Re: Stupid Compiler Tricks

From: Mark A. Heilpern (heilpern@MINDSPRING.COM)
Date: 05/14/98

Try removing your compiler optimization flags. One optimization
technique is to combine two variables that are not used at the
same time into one location - this makes data needs smaller and
makes your code harder to debug.

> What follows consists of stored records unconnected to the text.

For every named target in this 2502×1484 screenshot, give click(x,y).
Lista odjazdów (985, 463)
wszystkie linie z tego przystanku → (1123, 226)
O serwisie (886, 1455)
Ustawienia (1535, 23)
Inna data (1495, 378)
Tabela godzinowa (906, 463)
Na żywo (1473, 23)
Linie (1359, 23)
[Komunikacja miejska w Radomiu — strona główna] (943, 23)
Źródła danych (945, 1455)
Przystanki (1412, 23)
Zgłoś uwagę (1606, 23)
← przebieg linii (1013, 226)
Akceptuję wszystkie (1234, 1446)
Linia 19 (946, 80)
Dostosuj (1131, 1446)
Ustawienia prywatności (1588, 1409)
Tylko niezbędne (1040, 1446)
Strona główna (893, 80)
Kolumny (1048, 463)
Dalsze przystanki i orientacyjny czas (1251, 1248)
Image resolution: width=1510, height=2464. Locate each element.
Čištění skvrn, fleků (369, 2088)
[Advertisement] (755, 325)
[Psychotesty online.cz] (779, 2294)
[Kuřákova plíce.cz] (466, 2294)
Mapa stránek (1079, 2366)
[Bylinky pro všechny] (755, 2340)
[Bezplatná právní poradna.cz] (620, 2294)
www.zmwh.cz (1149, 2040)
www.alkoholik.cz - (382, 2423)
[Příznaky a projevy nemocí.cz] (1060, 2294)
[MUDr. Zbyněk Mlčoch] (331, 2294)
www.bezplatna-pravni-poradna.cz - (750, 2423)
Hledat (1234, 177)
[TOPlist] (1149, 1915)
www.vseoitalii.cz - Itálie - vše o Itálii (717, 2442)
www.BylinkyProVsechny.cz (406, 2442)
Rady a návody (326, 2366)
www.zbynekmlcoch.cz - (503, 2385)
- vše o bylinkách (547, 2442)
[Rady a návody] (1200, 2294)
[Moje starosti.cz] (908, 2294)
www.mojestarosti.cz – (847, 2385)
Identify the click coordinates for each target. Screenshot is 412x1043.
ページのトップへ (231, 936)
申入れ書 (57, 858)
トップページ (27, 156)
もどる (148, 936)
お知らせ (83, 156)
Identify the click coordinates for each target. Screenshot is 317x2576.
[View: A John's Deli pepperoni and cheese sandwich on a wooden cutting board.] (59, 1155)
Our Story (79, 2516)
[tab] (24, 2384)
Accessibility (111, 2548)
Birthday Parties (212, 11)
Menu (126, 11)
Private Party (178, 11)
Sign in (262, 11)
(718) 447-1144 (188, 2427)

Perhaps this is what you're
running up against.

Debugging optimized code can be an interesting experience.

At 12:17 PM 5/14/98 -0500, you wrote:
>I've had the strangest thing happen to me while troubleshooting code
>recently.  I worked around it the first time, but tis is something that
>definitely needs fixing.
>What is happening is that I'm adding variables and code to an existing
>function (mobile_activity) which when compiled are completely ignored.
>Dong an "info locals" in gdb doesn't show my variables, and if I try to
>print them, I'm told there aren't any variables of that name in this
>context.  Strangely, the code shows up as expected when I "list" it, and
>if I pass the variables to functions, they're passed as 0.
>Here's a specific example.  I'm adding a dragon breath feature where I
>need to check each mob for it's dragon type, which I then pass to the
>dragon_breath() function if the mob is a dragon and fighting.  I'm using
>flags to set dragon type so I don't have to do anything with the mob
>In mobile_activity(), I added int dragon_type.  A little ways down,
>dragon_type is found by doing some bit shifting (I'm using 5 mob flag bits
>to allow for 31 dragon types).  If the dragon type is valid and the mob is
>fighting, I call dragon_breath(ch, dragon_type).
>Now, when this code runs, it acts as if dragon_type is always 0.  I've
>doublechecked my math to make sure it's correct.  GDB tells me dragon_type
>doesn't exist in mobile_activity.
>Any ideas about what's going on here?